### Exercise instructions
Your task is to retype each line of the data below exactly.

### Given records
Segment Open

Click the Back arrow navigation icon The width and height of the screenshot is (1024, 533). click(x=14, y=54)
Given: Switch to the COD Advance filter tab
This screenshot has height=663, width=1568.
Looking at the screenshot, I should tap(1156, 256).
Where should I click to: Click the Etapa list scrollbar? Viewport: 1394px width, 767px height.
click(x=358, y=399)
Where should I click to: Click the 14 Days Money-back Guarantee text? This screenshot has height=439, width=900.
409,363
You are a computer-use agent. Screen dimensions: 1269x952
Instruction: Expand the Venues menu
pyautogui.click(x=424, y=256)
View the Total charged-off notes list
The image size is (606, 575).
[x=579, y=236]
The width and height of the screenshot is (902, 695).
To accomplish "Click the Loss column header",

Segment Closed

### Answer space
Click the Back arrow navigation icon The width and height of the screenshot is (1024, 533). click(x=14, y=54)
Given: Switch to the COD Advance filter tab
This screenshot has height=663, width=1568.
Looking at the screenshot, I should tap(1156, 256).
Where should I click to: Click the Etapa list scrollbar? Viewport: 1394px width, 767px height.
click(x=358, y=399)
Where should I click to: Click the 14 Days Money-back Guarantee text? This screenshot has height=439, width=900.
409,363
You are a computer-use agent. Screen dimensions: 1269x952
Instruction: Expand the Venues menu
pyautogui.click(x=424, y=256)
View the Total charged-off notes list
The image size is (606, 575).
[x=579, y=236]
The width and height of the screenshot is (902, 695).
To accomplish "Click the Loss column header",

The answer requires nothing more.